During the last forty years, European banks lent crazy amounts of money to their governments to help them getting reelected. Of course, they can not get it back. Interest rates have dropped to naught to save the lenders.
It goes to show that banking’s rule number one “Lend out money only to those who can pay it back from their cash flow” has been violated practically everywhere (some dumbo banks not only lent to bankrupts, but did it in foreign currencies, just to show that ignorance obviously has no limits). The culprits in all cases, deranged imbeciles masquerading as bankers, have not been punished, but instead rescued and rewarded.
It’s now an extended, grinding process to let technically broke banks recover again. It’s also confusing: folks have been taught for generations that saving has merit. Now they are being told to go to hell. They’re not needed when central banks unleash avalanches of money. A trillion here, a trillion there, happy times are back again. The ECB alone has given half a trillion in 3-year money at just 1% to its banks. A similar amount is being readied for release in a few weeks time.

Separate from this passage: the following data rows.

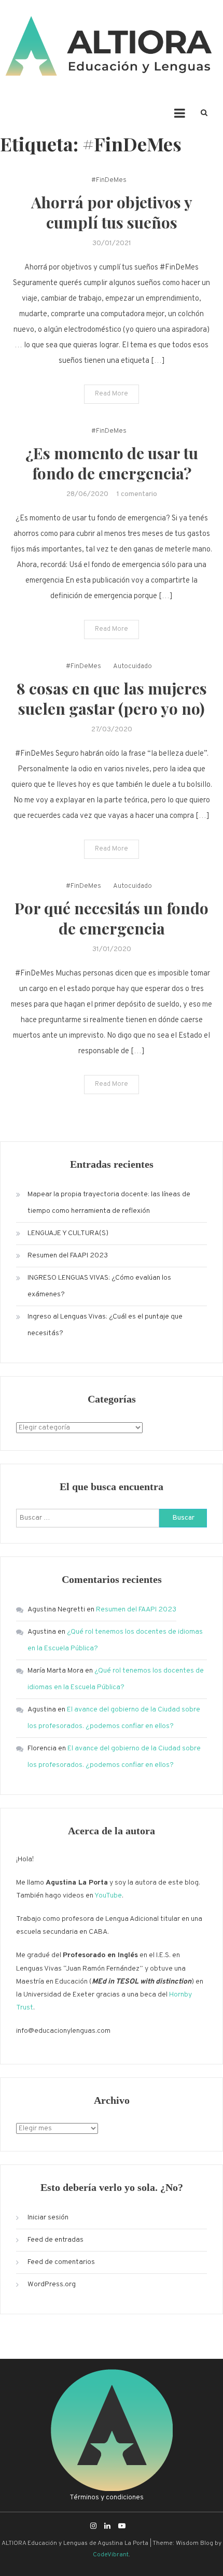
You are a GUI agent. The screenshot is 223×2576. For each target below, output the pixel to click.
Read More (111, 394)
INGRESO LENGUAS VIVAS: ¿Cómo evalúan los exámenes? (99, 1286)
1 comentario (137, 494)
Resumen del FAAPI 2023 (67, 1255)
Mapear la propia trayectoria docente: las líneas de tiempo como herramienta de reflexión (108, 1202)
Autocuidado (132, 666)
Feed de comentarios (61, 2262)
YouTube (108, 1895)
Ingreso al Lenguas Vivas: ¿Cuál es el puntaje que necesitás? (105, 1325)
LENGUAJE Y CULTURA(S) (67, 1233)
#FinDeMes (109, 180)
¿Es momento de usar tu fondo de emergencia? (111, 463)
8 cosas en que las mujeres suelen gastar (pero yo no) (112, 698)
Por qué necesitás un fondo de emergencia (111, 918)
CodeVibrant (111, 2555)
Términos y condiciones (106, 2497)
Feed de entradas (55, 2239)
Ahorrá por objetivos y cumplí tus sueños (111, 212)
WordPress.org (51, 2284)
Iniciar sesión (47, 2217)
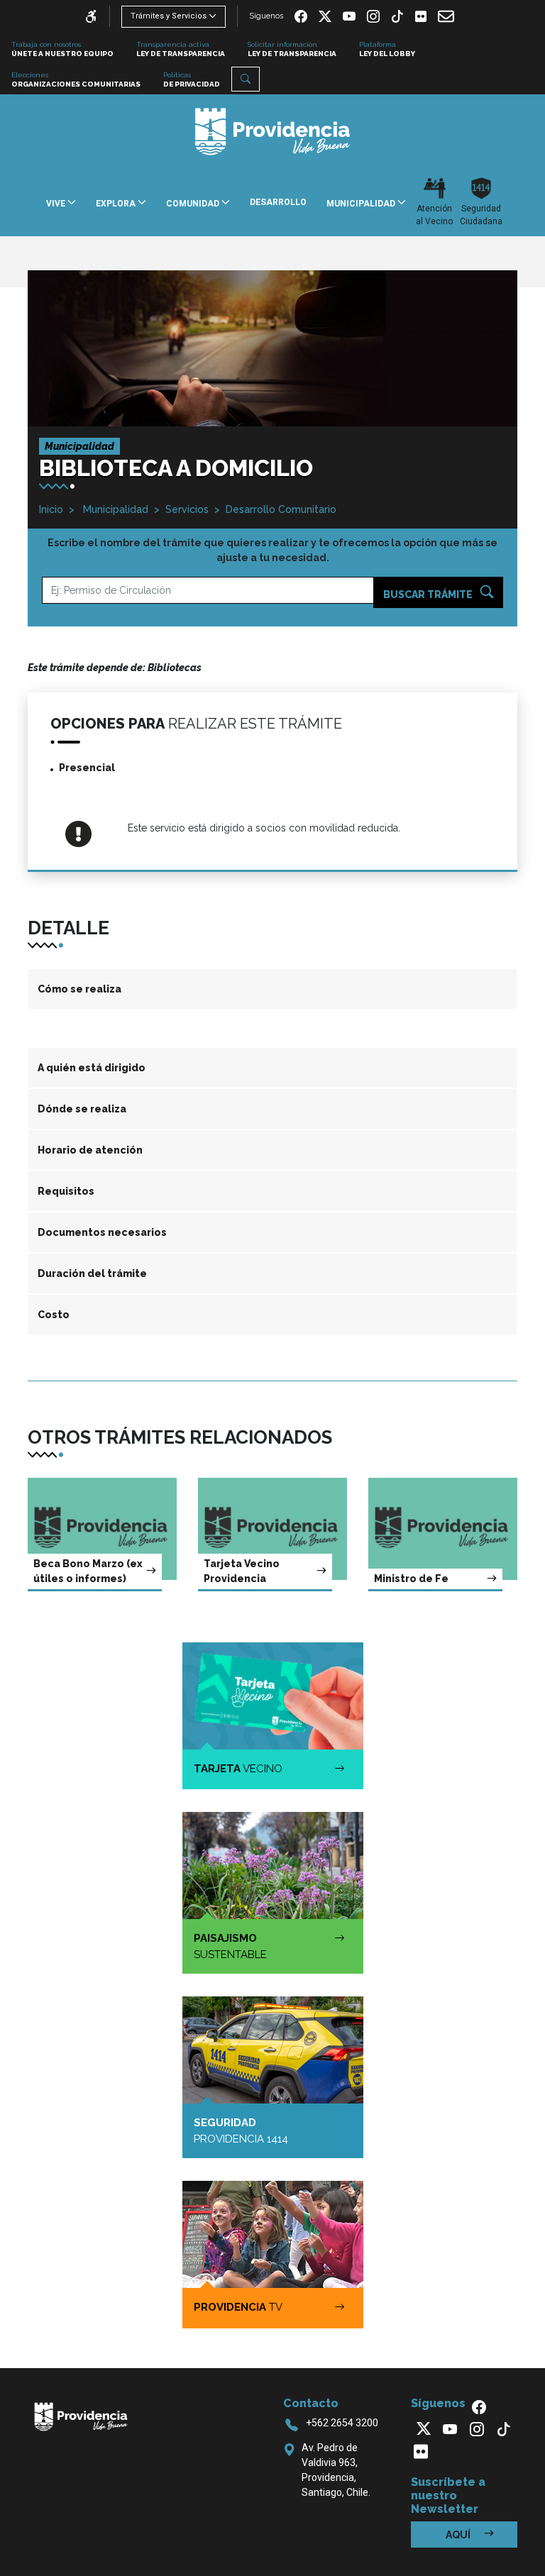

What about inflation? As we have said here before, there is no imminent danger of it. The newly printed money is not yet being injected into the real economy. It’s sloshing around in the tubular interbank system, channelled back to the ECB and farted into the casino which the markets have become. It is thus pushing up some asset prices, stocks and, to a lesser degree, commodities.
We could deplore this state of affairs here, but our mission doesn’t include saving the world; we’re just trying to help with investment decisions. Therefore: since all the money is flowing towards the banks, stick to them. January was very good for banking shares, and this could continue for a few more weeks. No important bank is allowed to go bust, and the margins are ok: get money at 1% or less and lend it out anywhere between 4 and 24% (credit card and overdraft charges, in case you wonder). There are hardly any geniuses in banking (except at Goldman, of course) but luckily, with this kind of support, you don’t need to be a genius to make it.
Enough of this! Let’s instead look at mobile communications and such. The clear winners so far are of course Apple, Samsung, Amazon as well as Qualcomm and Arm Holdings. Unfortunately their prices are (too?) high, but whenever there’s a 10% pullback, one should consider to buy some. The previous leader in this field, Nokia, has been left for dead, but it just came out with its new Windows series, the Lumia 710 and Lumis 800. The reviews and market reception so far have been good. If Nokia succeeds, the stock, now trading near its all time low of 4 € (5 $ for the ADR), could be a stunner (Disclosure: I’m long NOK). Hardware providers, which build the infrastructure for the net, have pulled back considerably. Look at companies like Juniper, Riverbed Technology, Alcatel Lucent, Ericsson, Cisco and even Siemens for possible entry points. Storage is a universe onto itself (the Cloud!). EMC Corp. is a prime name in this field.
Finally: the euro will not go away soon. It’s been a relative success, even though some profligate countries couldn’t handle it, initially. Even if Greece and Portugal drop out, the rest of Europe will keep it.
The world needs an alternative to the dollar, not least because the USA is misusing it as a political nuclear weapon. Whenever Washington threatens to cut somebody off, like just now anybody who deals with Iranian banks, all must cave in and follow Washington’s dictate, like a herd of “sheepletons”. Europe and the ascending superpower China can stop that, but only if they have a credible, strong reserve currency.